As the father of two young daughters, I’m currently watching more musicals than at any other point in my life. Alongside relatively new ones like "Frozen," I’ve been introducing them to some of what I watched in my childhood, things like "Mary Poppins" and "Annie." But their pick of the older crop is undoubtedly "The Sound of Music." Now our house is filled with ‘Do-Re-Mi’, ‘So Long, Farewell’, and regular queries about just how we might solve a problem like Maria.
It’s that last one I want to talk about here. At the start of the film Maria is a nun, the worst in the convent, and the song is an argument between two nuns who think she’s irresponsible (“A will-o’-the-wisp!” “A clown!”), and two who think she’s just irrepressible (“How do you catch a cloud and pin it down?”).
Every time I hear the song there’s one word I can’t stop turning over in my mind. It’s one of the words the angry nuns use: flibbertigibbet. Can you read it without wanting to say it out loud? It’s such a fun word to get your mouth around, a silly word, which makes sense because it describes a silly person—usually someone who can’t shut up, and doesn’t say anything worthwhile. There’s a good argument to be made, in fact, that the word is onomatopoeic—that is, the sound of it emulates the sound of what it describes, which in this case is meaningless chatter.

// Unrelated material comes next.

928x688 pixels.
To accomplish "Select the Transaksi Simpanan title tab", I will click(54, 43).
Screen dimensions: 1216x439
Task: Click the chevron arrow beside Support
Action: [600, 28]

But there’s something in the word I find disturbing, too. I think it must be the ‘gibbet’ that it ends in. A gibbet is another word for a gallows, an upright post with an arm from which criminals could be hanged using a noose, or, in medieval Europe, displayed in cages after their execution: a kind of pre-modern anti-crime highway billboard.

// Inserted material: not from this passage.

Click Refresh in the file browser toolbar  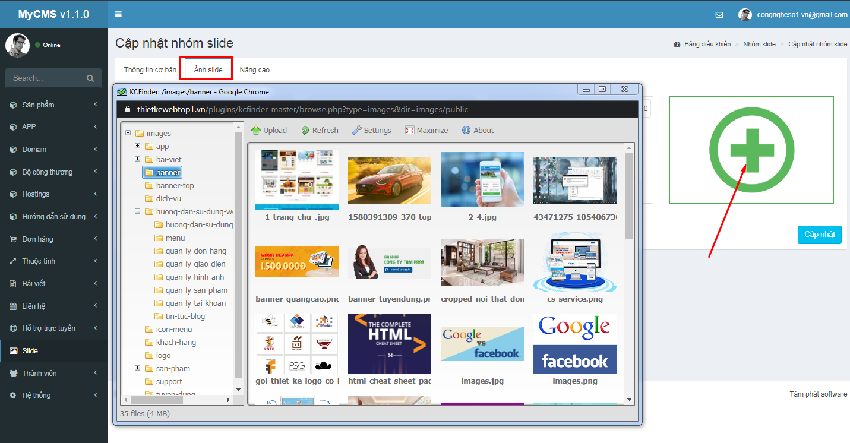(x=320, y=130)
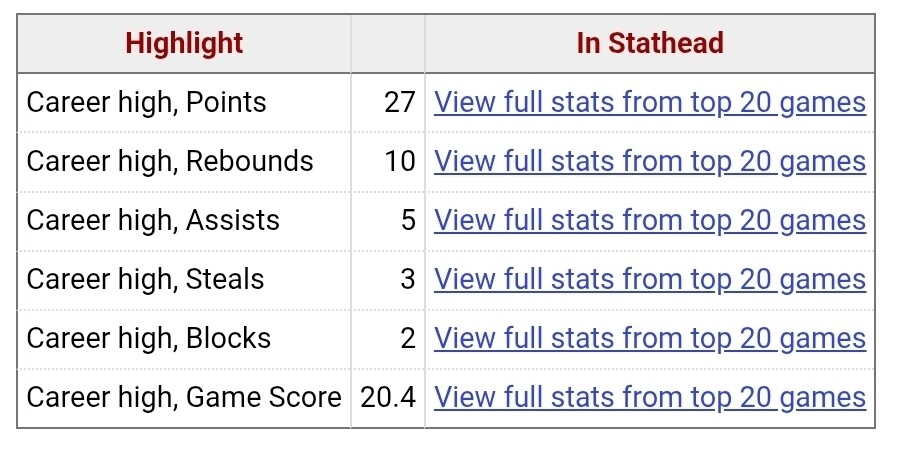916x451 pixels.
Task: Open the Game Score top 20 games link
Action: coord(649,397)
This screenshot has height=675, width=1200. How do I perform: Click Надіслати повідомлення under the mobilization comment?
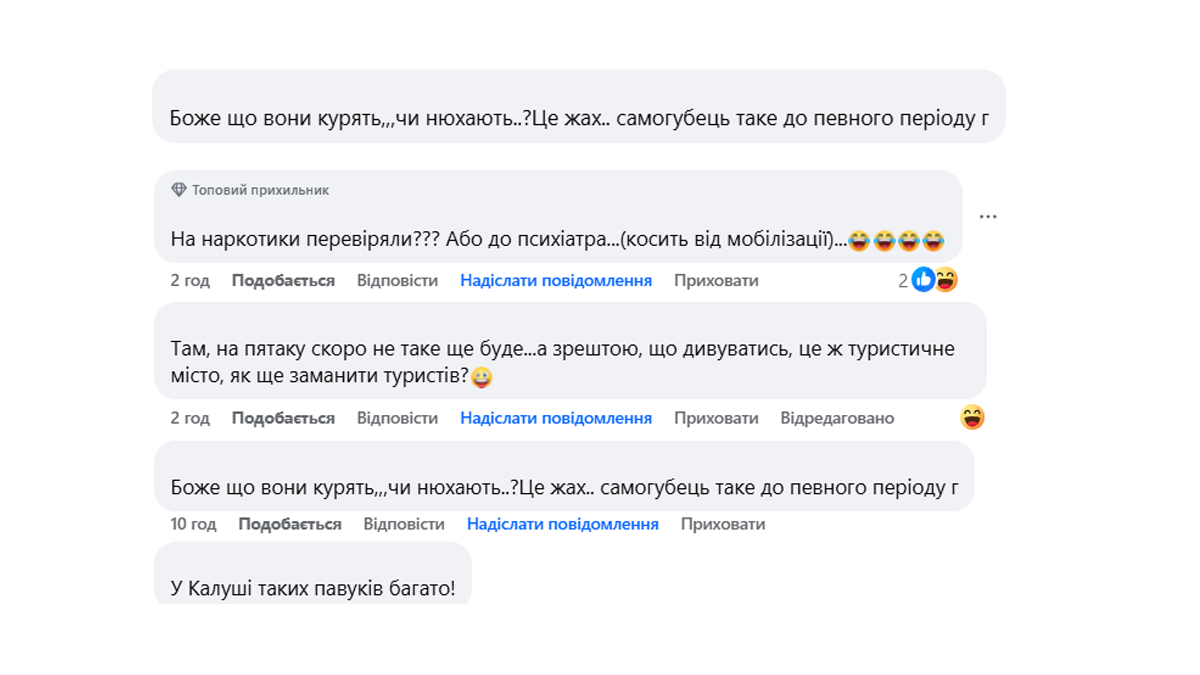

Digging a little deeper into the origin of ‘flibbertigibbet’ I don’t find any explicit link to the gallows, but I do discover that it’s the name of one of the demons that possesses Poor Tom in Shakespeare’s "King Lear" (first performed in December 1606). As it turns out, Shakespeare got the name Flibbertigibbet from a contemporary work, Samuel Harsnett’s snappily titled "A Declaration of Egregious Popish Impostures" (1603). Harsnett was an Anglican archdeacon who was skeptical about the existence of demons, and his text was an inquiry into a number of public exorcisms performed by Catholic priests in Buckinghamshire, England, in the 1580s. Flibbertigibbet was one of four demons reportedly cast out of one poor woman. The others were Frateretto, Hoberdidance (who also makes it into "King Lear" as ‘Hibbididence’), and Tocobatto.
Over time the word’s darker associations have fallen away, with evil being replaced by silliness. Now, when one of the angry nuns calls Maria a flibbertigibbet, they aren’t calling her anything infernal, and when my daughters and I feel moved to sing scraps of the song as we go about our day, we can do so safe in the knowledge that we’re not opening a door to any unwelcome guests; we’re just being flibbertigibbets.